Hello,
I recently started attempting to use elasticsearch to store some data.
In the learning process, I was doing ok until I attempted using the bulk api.
I used the something along the lines of:
conn = ES(url, timeout, bulksize)
for each (tuple)
data = something(tuple)
conn.index(data, index name, count, bulk=true)
Which I imagined would add a large number of items to localhost:9200/(index name)/(type name)/(count), but it ended up adding a large number of garbage at localhost:9200/(index name).
Not sure how to proceed, but knowing that I needed a reset, I went ahead and did a delete on localhost:9200/*, which deleted everything as expected. I thus attempted to begin again, with adding a index with mapping.

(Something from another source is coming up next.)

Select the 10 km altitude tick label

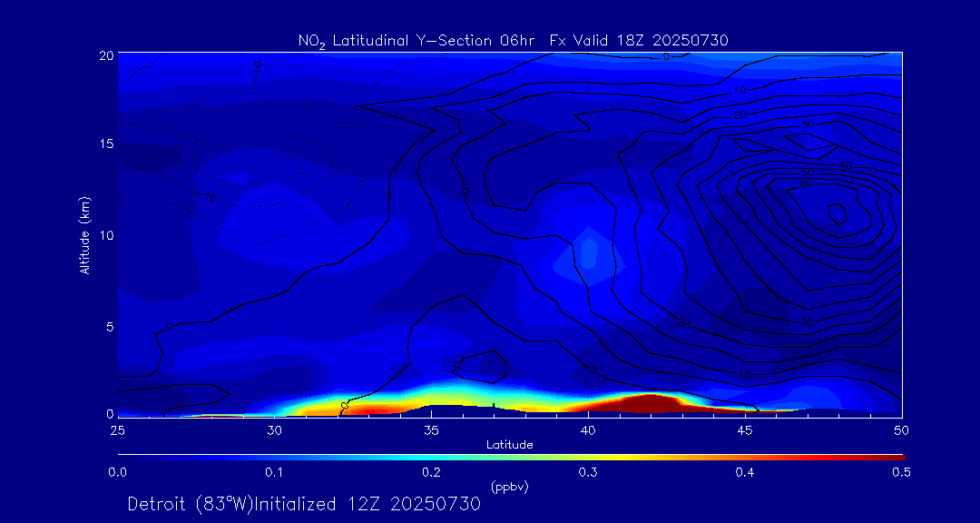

curl -XPUT "http://localhost:9200/(index name)" -d mapping.json
mapping.json:
{
"settings": {
"analysis": {
"analyzer": {
"ngram_analyzer": {
"tokenizer": "ngram_tokenizer"
}
},
"tokenizer": {
"ngram_tokenizer": {
"type": "nGram",
"min_gram": "2",
"max_gram": "3",
"token_chars": [
"letter",
"digit",
"symbol",
"punctuation",
"whitespace"
]
}
}
}
},
"mappings": {
"access": {
"properties": {
"date": {
"type": "date",
"format": "YYYY-MM-dd",
"analyzer": "ngram_analyzer"
},
"time": {
"type": "date",
"format": "HH:mm:ss",
"analyzer": "ngram_analyzer"
},
"protocol": {
"type": "string",
"analyzer": "ngram_analyzer"
},
"source ip": {
"type": "string",
"analyzer": "ngram_analyzer"
},
"source port": {
"type": "integer"
},
"country": {
"type": "string",
"analyzer": "ngram_analyzer"
},
"organization": {
"type": "string",
"analyzer": "ngram_analyzer"
},
"dest ip": {
"type": "string",
"analyzer": "ngram_analyzer"
},
"dest port": {
"type": "integer"
}
}
}
}
}
This is where the troubles began. While the above command created a node at (index name), it refused to populate the index with my settings.
{
"darknet" : {
"aliases" : { },
"mappings" : { },
"settings" : {
"index" : {
"creation_date" : "1424425712525",
"mapping" : {
"json" : ""
},
"uuid" : "cgTEPkqnQJKejLPyHqVNYA",
"number_of_replicas" : "1",
"number_of_shards" : "5",
"version" : {
"created" : "1040399"
}
}
},
"warmers" : { }
}
}
I attempted to update the node with curl -XPUT "http://localhost:9200/(index name)/_setting" -d mapping.json after a close, but that also left the index blank.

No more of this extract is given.